None of this is slowing down the zeal of the privatizers led by the Heritage Foundation and its heavy business backers.
True, they and their daily allies in the Reagan regime have given up, for the time being, their desire to sell large sectors of the public lands in the West and Alaska. It is not sufficiently satisfying to them that Mr. Reagan has leased enormous public wealth in oil, gas and other leaseholds at bargain basement prices to large corporations. They have always wanted to privatize our public lands outright.
These privatizers believe that greater efficiencies associate with their plans. The taxpayer is relieved, they believe. Many of those inventions and pharmaceuticals which your taxpayer monies supported through research and development are in the stores at quite high prices. But taxpayers do not share in the corporate profits they made possible. They just pay twice, as taxpayers and later as consumers.
Reagan has set up a Privatization Council to breed more of these good ideas. The government employee unions predictably are against the transfer of government work to private companies. They do not believe that private janitorial firms cleaning government buildings at night represent good news either for secure jobs or the taxpayer.
They also add that contracting out means bidding procedures that are very vulnerable to collusion, scandal and political favoritism. Lots of faded newspaper clippings from cities around the country can testify to the validity of these concerns.
Recently, even the Reaganites were embarrassed. They set up something called the Federal Asset Disposition Association — a kind of quasi-private arm of the Federal Home Loan Bank Board to dispose of loans and real estate from failed savings banks. To attract expert and motivated executives to run this unit, they created a special pay system.
The chief executive received $250,000 and another $75,000 in bonus last year. She was ousted last month for serious managerial inadequacies. Apparently, being paid more than the President, who receives $200,000 a year, did not quite tap the proper marketplace for talent to run an agency that is now a recognized debacle.
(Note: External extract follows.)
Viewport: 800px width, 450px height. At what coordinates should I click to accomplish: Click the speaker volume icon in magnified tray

On the same day that this event was reported, New York City police arrested thirty-three employees — almost the entire crew — of a company which collects the money from the City’s parking meters. Apparently, once again, city employees were not considered efficient at this task. Privatization was the preferred way.
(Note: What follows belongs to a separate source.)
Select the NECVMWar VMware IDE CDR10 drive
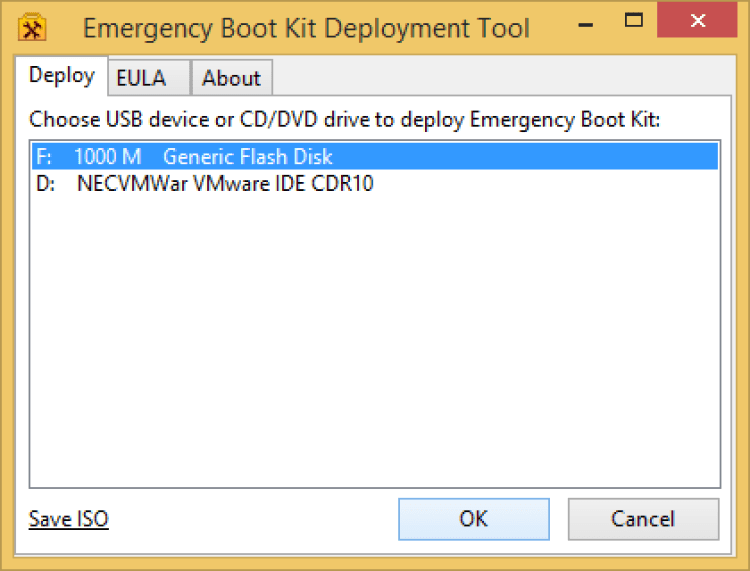This screenshot has width=750, height=571. (225, 184)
These private meter collectors were efficient alright; they raked off for themselves 10 percent of the city’s revenue from 56,000 parking meters. So loaded were they with quarters, representing their estimated $3 million loot in one year, they occasionally took them to casinos in Atlantic City to exchange them for bills.
There is no substitute for having government do government work with procedures, audits and public disclosure that enable vigilant citizens to monitor and challenge. It is time that we think more of the idea of “taxpayer assets” and demand both the service and the fruits of what millions of citizens are paying for in the billions of dollars.